Last week, The Intercept detailed a GCHQ campaign that compromised Gemalto's system to harvest and store the encryption keys that protect SIM cards. Once successful, the program would have allowed intelligence agencies to decrypt cell phone signals in mid-air or implant malware remotely into any phone with a Gemalto SIM card. Gemalto is the largest SIM card maker on the planet — it manufactures 2 billion SIM cards a year for more than 450 wireless carriers across the world, including AT&T, Sprint, and Verizon. Any compromise would have global implications.
Today, Gemalto presented the findings of its investigations into the alleged hackings. While the manufacturer says it has reasonable grounds to believe that an operation by NSA and GCHQ "probably happened," the company claims that the attacks only breached its office networks, and "could not have resulted in a massive theft of SIM encryption keys."
Gemalto says the spy networks "could not" have stolen a massive number of its SIM encryption keys
The Intercept says that operations orchestrated by spy networks to obtain the encryption keys took place between 2010 and 2011, the same two years that Gemalto identified "two particularly sophisticated intrusions." But Gemalto says that by that time, it had already "widely deployed a secure transfer system," that made obtaining the keys difficult, claiming that "only rare exceptions to this scheme could have led to theft." If those rare cases were to occur, Gemalto says GCHQ and the NSA would only be able to spy on communications sent over old 2G networks anyway — 3G and 4G connections are not vulnerable to the method of attack the agencies would be using.
Last week's report claims that attacks were aimed at mobile operators in Afghanistan, Yemen, India, Serbia, Iran, Iceland, Somalia, Pakistan and Tajikistan. In the case of Pakistan, The Intercept's documents say that the method of interception the attackers were using failed to produce results. Gemalto says its highly secure data exchange method, which it claims prevents attackers from being able to collect keys, was live in the country at the time.

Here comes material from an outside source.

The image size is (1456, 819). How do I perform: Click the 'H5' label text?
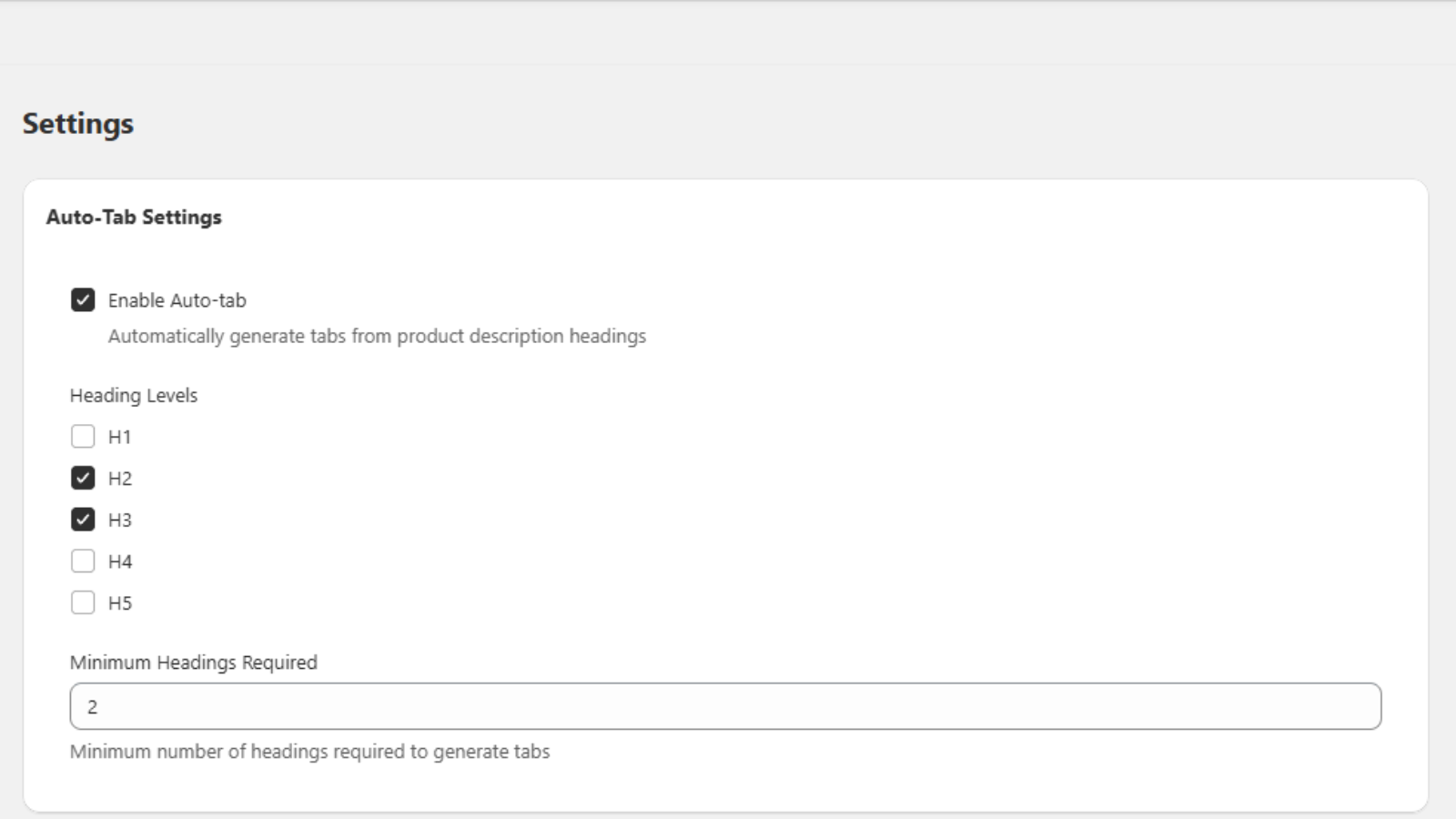pos(119,603)
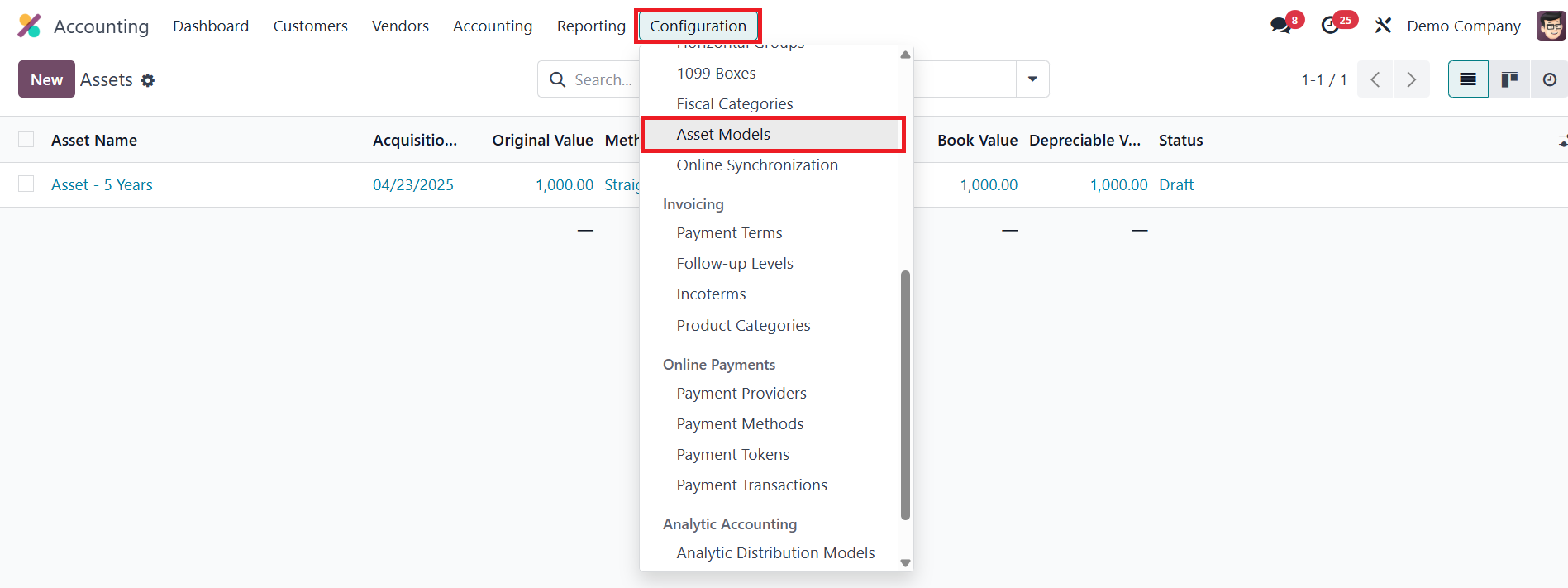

Spy agencies reportedly targeted several groups for SIM data
The Intercept's report focuses on Gemalto as the source of what it calls "massive key theft," but the company says that it was one of several parties targeted by GCHQ and the NSA for the collection of SIM data. "Gemalto has never sold SIM cards to four of the twelve operators listed in the documents," it says, making specific reference to a Somali carrier it has never done business with from whom 300,000 keys were reportedly stolen. Another document showed a list of personalization centers in Japan, Colombia, and Italy — countries in which Gemalto says it had no such centers at the time.

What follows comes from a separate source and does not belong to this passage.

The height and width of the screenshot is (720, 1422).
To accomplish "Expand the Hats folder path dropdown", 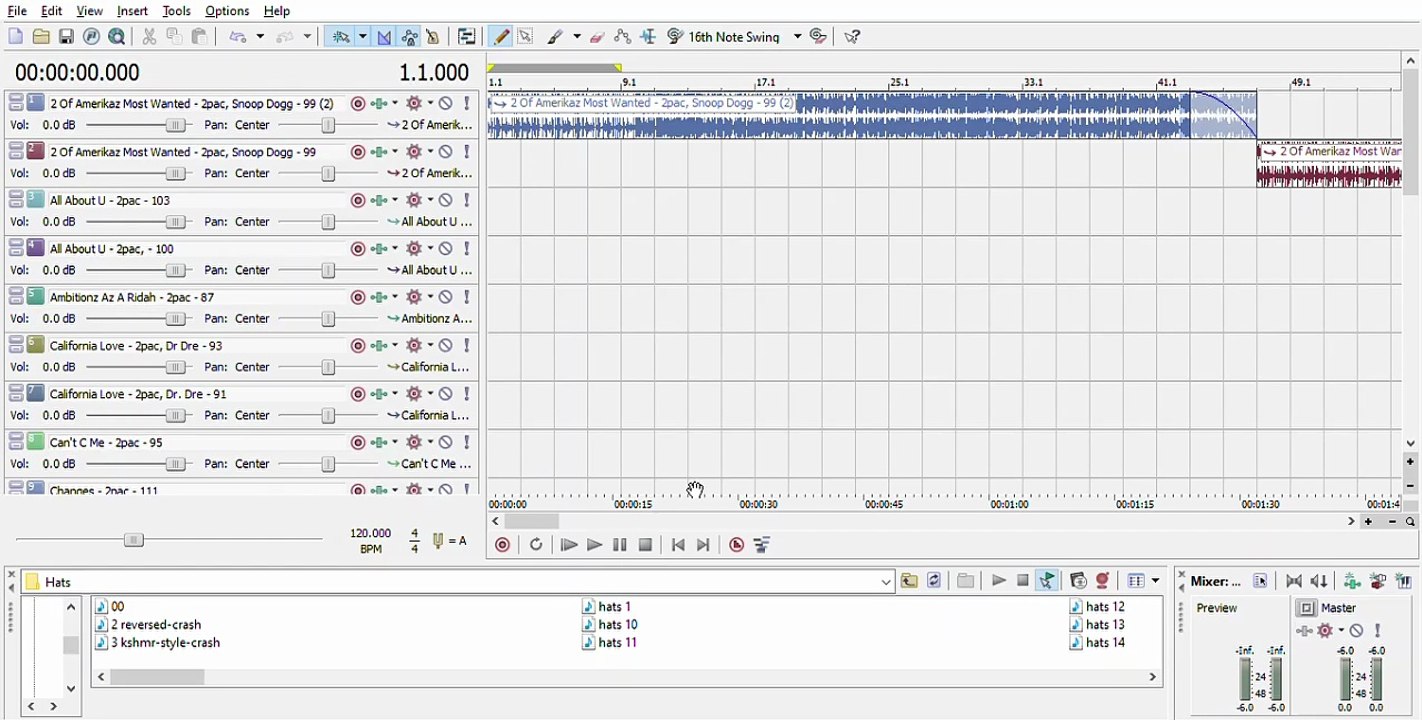I will point(886,582).
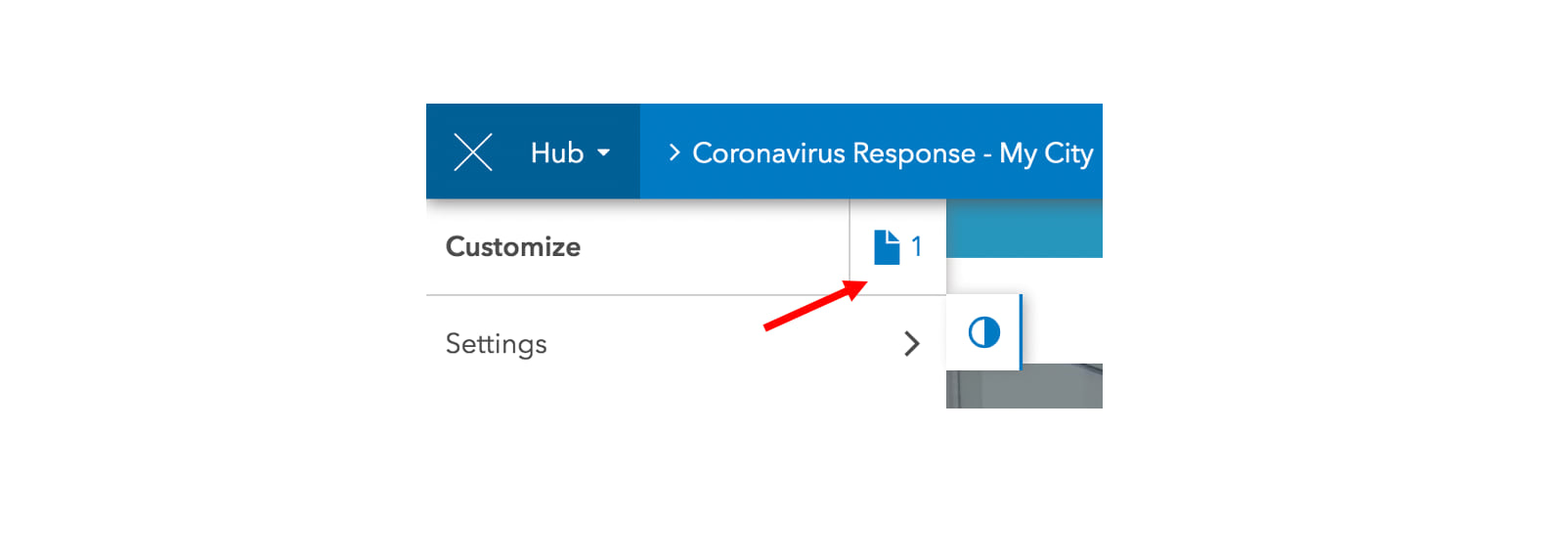The image size is (1568, 559).
Task: Click the Settings text label
Action: (497, 344)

Instead, Gemalto says that were there indeed a "massive theft" of SIM encryption keys, the blame is more likely to fall away from SIM suppliers such as itself. The company claims its encryption methods were strong enough to ward off the reported attacks from international spy agencies, but points out that in The Intercept's documents, only two percent of the 1,719 exchanges of encryption keys came from SIM suppliers. The remaining 98 percent came from other groups.